Assigned task:
The copy must run from the line containing "Instruction: Click the 窗口 window button" through the final line of the records, both included, exactly as written. It should contain no pictures.

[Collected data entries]
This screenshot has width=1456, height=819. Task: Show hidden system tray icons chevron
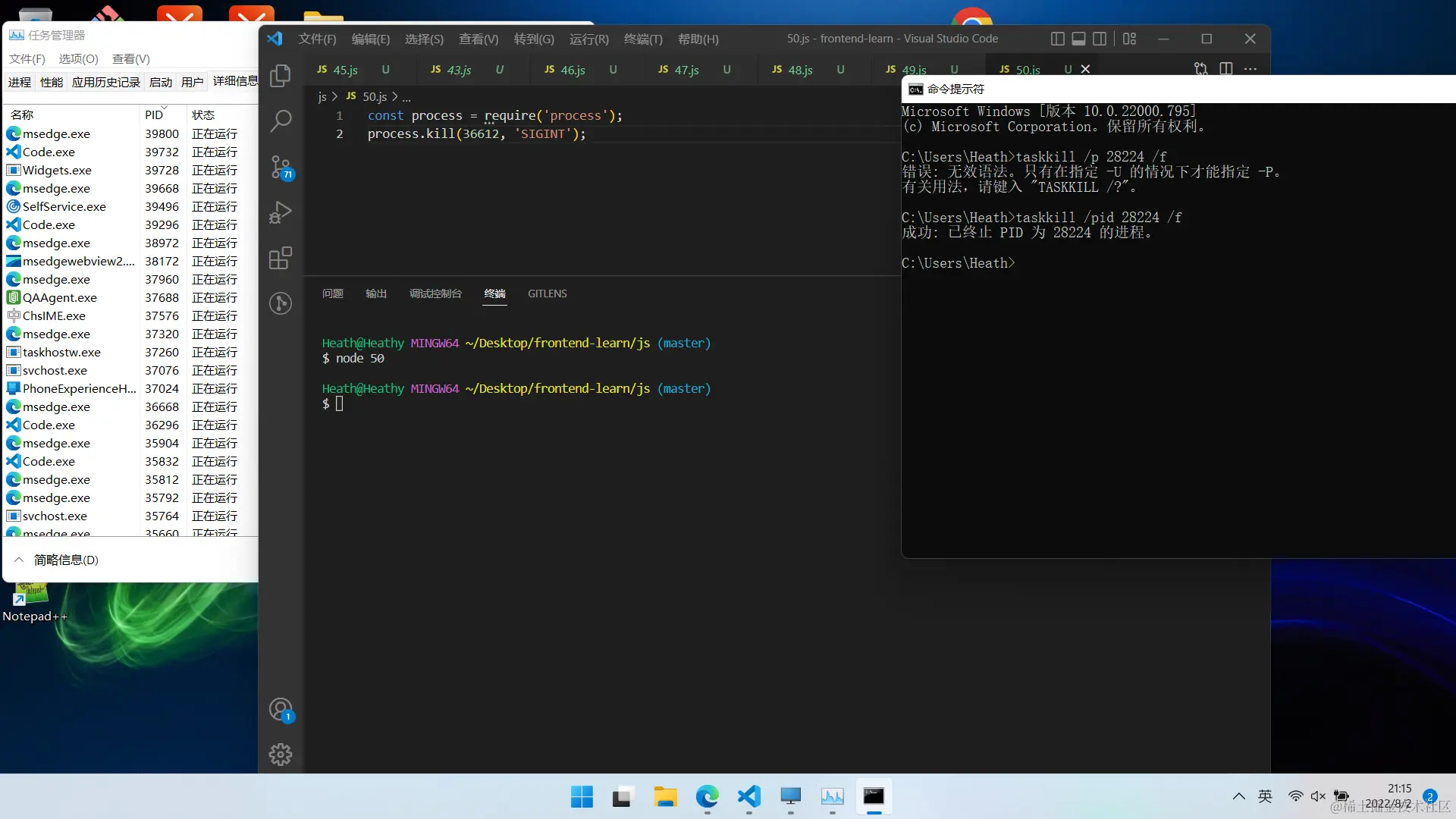[x=1238, y=796]
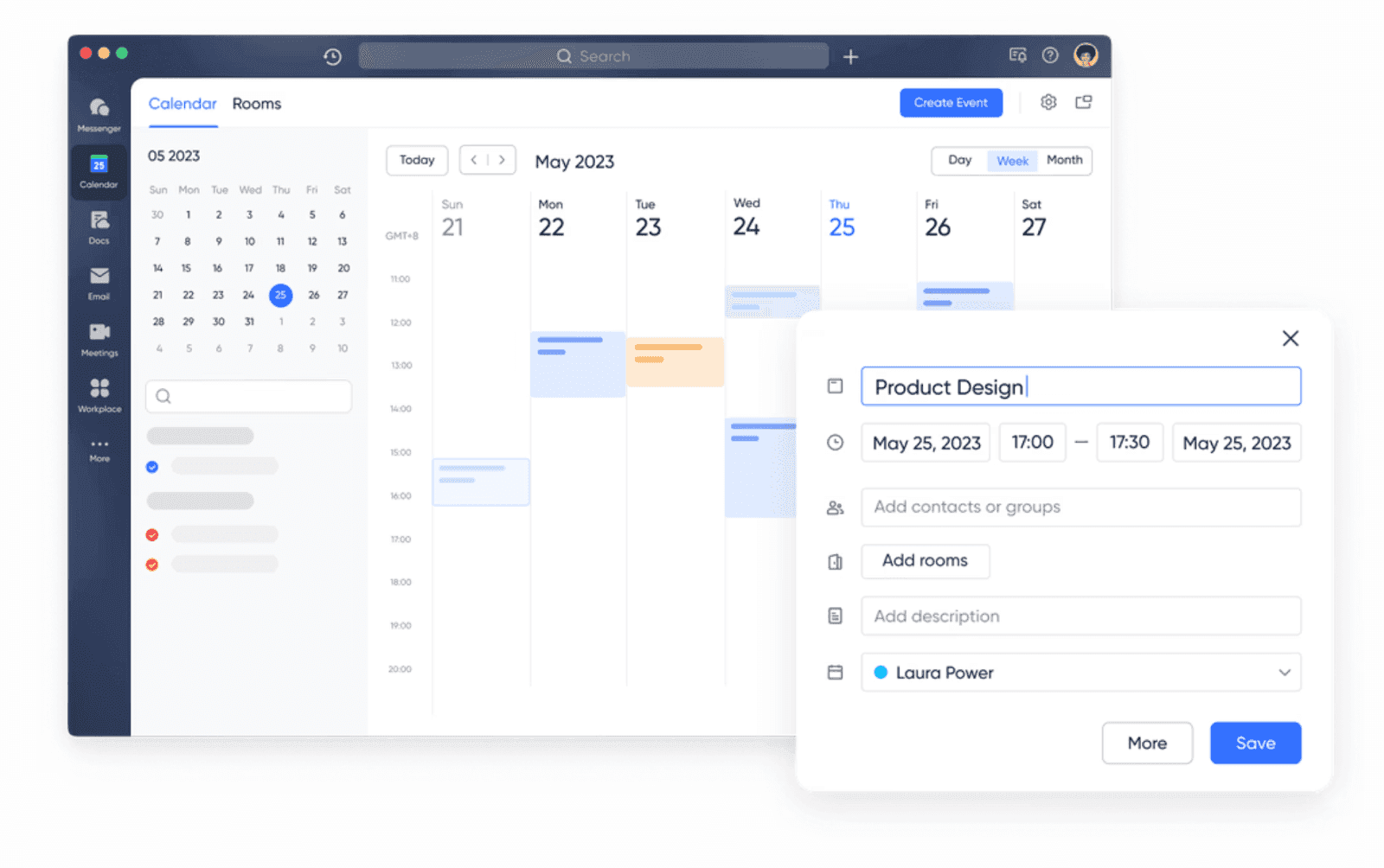Screen dimensions: 1384x868
Task: Click the Add contacts or groups field
Action: point(1080,507)
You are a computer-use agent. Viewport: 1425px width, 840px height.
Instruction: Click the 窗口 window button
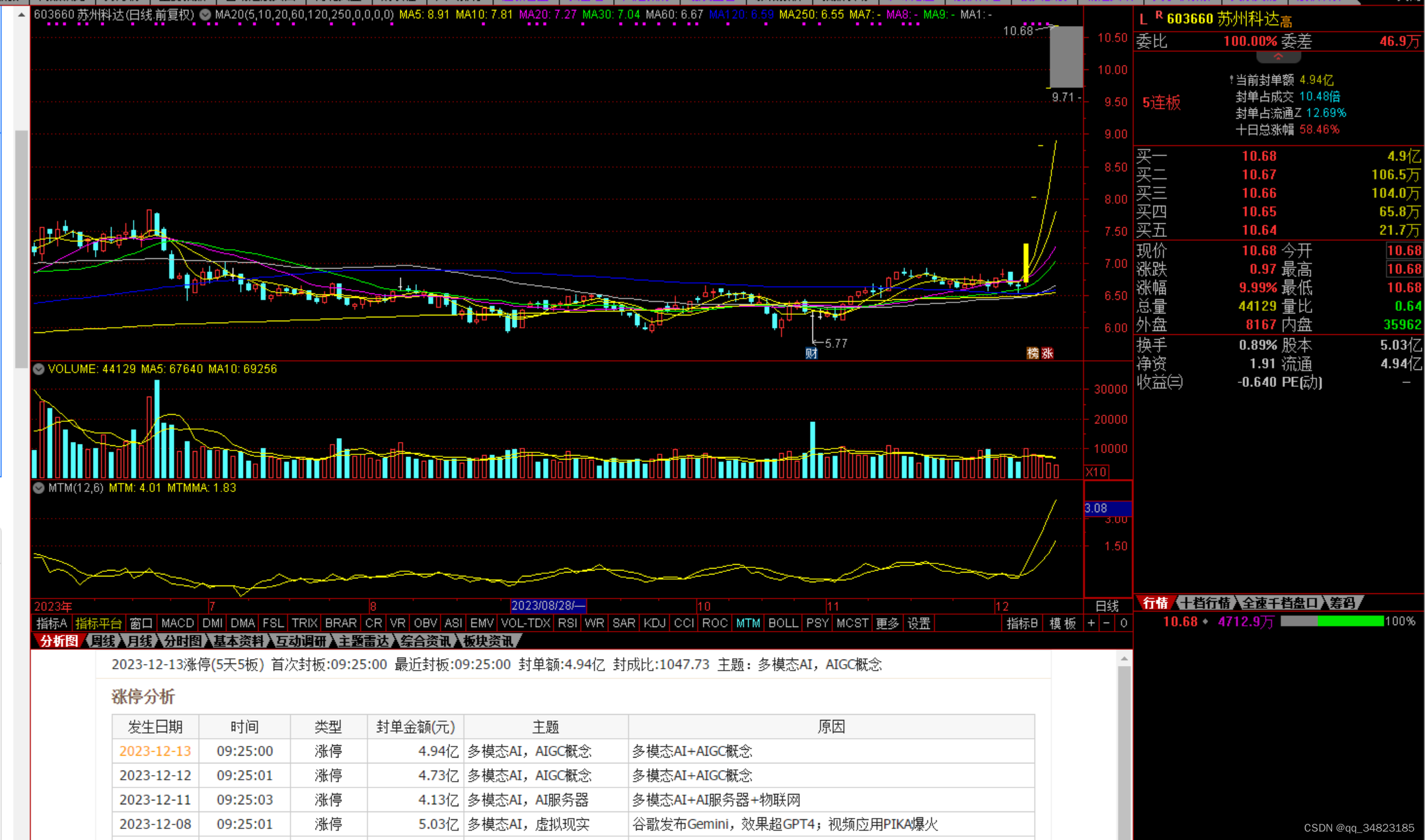(x=141, y=623)
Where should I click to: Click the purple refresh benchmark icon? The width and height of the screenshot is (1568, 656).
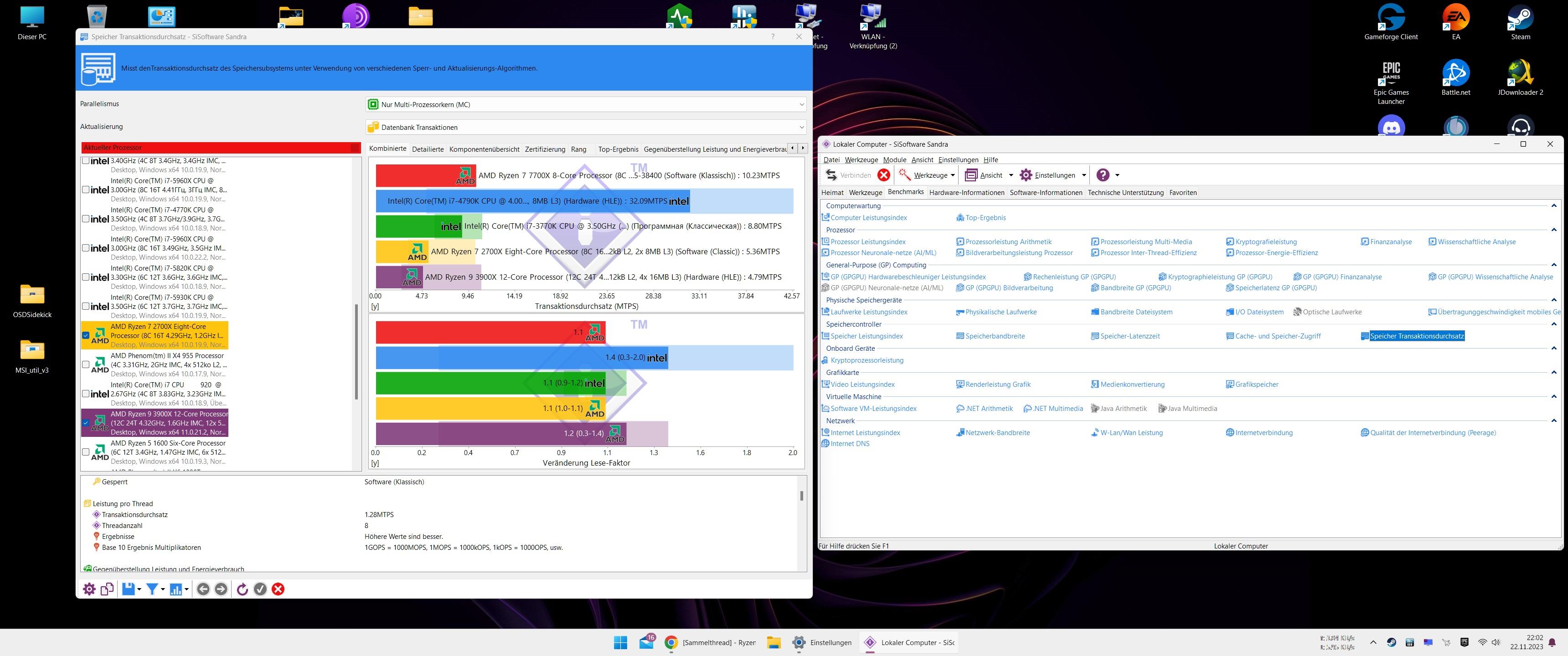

Solution for this task:
Instruction: Click the 窗口 window button
(x=141, y=623)
Where should I click to: Click the purple refresh benchmark icon? The width and height of the screenshot is (1568, 656).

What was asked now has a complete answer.